View Postnot their victim, on 21 September 2016 - 05:24 PM, said:

I don't want to grow up.....hahaha

I like what I'm able to achieve

The difference between us Alan


I have never ever used or misused any documentation

And....in spite of "lack of evidence"...
I was able to prove what was missing! ....

Also...in my case.....

it was illegal for a case manager to cross out my ird number

This was undiscovered until 2011...

Acc are embarassed, that one mistake, became a series of mistakes...

then rapid fire into covering their collective arse's once I discovered their MO....

OCI,'s lawyer stated theft of identity was of no consequence....

Boy was she wrong....

And now...the Judge has given me access to exemplary damages....

So...I don't need to grow up at all...

I just need to keep on track with my Criminal Malfeasance in Public Office

Papers nearly ready to file for Judicial Review...

And win she will.....




...


You have not been able to address the issues I have raised nor make meaningful comment. I still recommend that you ask an adult the nature of these questions and issues raised.

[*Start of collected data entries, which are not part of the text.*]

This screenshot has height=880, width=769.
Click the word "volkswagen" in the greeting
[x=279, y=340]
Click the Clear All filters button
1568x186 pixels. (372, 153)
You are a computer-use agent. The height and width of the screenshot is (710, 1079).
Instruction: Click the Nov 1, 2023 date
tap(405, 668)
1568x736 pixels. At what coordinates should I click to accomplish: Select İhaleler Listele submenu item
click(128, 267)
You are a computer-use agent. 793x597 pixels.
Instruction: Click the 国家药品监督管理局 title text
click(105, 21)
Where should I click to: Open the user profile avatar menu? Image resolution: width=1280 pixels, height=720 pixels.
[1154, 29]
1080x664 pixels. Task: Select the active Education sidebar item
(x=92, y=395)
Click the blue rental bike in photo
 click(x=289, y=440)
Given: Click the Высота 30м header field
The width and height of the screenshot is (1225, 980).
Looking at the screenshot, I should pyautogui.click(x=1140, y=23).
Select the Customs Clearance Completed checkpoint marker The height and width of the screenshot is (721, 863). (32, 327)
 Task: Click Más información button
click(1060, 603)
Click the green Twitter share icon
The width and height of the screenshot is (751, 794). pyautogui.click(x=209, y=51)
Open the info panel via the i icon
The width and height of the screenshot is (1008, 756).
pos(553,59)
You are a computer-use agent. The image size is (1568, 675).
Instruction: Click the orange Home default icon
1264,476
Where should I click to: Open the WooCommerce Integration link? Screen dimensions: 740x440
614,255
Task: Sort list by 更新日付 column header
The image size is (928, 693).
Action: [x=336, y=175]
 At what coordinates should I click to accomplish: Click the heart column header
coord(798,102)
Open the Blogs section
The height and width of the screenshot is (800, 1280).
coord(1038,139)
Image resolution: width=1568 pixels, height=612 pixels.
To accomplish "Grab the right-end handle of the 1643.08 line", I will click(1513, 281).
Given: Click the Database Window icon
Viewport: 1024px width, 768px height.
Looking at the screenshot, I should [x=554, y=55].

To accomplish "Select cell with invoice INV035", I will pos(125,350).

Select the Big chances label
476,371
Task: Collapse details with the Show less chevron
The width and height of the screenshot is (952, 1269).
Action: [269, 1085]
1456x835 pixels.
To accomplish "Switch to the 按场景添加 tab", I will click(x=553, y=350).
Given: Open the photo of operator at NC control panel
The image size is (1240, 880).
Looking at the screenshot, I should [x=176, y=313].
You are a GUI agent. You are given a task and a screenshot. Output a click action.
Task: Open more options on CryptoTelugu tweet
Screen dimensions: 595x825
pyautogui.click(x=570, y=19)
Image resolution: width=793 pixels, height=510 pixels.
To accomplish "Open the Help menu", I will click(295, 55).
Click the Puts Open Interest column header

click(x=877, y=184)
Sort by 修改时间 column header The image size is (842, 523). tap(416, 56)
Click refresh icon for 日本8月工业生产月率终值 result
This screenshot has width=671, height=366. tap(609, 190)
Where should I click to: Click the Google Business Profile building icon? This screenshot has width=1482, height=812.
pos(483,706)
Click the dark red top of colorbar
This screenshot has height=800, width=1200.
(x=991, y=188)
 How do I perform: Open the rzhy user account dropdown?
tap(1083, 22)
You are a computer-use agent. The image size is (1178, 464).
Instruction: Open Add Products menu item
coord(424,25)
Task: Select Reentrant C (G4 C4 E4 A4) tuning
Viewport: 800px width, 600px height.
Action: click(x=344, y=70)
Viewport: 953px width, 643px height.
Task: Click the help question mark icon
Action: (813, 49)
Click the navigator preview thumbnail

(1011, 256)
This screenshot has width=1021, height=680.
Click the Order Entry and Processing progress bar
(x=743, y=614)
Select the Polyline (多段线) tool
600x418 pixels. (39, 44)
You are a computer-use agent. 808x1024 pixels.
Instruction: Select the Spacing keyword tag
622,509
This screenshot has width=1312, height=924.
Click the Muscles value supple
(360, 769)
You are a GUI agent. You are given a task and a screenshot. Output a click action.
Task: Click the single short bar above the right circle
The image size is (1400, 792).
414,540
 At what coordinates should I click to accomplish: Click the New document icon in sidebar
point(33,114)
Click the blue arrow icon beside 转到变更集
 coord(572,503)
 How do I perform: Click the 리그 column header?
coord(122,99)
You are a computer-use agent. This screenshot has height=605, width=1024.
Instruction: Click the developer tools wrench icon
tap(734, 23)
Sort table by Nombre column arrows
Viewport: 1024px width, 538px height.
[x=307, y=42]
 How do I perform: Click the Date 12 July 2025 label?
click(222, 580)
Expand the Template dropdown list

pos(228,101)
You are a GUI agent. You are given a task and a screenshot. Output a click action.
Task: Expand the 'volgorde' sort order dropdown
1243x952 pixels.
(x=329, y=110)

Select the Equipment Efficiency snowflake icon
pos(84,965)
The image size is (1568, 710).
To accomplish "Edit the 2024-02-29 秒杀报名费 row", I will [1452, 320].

Almost on a daily basis you are misusing the document is posted on the site for purposes of enhancing yourself at the cost of others. This is called fraud

How are you claiming that I have misused my medical certificates when all the medical profession have continued to supply me with the exact same medical certificates that were relied upon for a fraud prosecution? As the medical profession and the court have diametrically opposed viewpoints and the legislation requires both the ACC and the court to submit themselves to the medical opinions over and above their own how is it possible that I could have misused medical certificates?

Please explain


Have you considered the possibility that the ACC staff had established multiple accounts in your name, cancelled your entitlements with one account while keeping the other account a live with the funds from that entitlement funds from that second account being rebooted to their own personal accounts. This has been known to happen previously so why would you imagine it hasn't continued to happen in your case? Do you really think the ACC were making a series of mistakes or is it possible that the nonce is going on in your case was part of a cover-up? Stealing your identity is one thing but to to steal your entitlements as being the reason to steal your identity is another thing. Do you really think you know what is going on?

Why have you still not gone to the police to investigate through in full nature of what has happened to you? What are you afraid of?

I notice that you refer to yourself as a she when previously claimed to be a he. Is it possible that you are confused about this basic fact as well.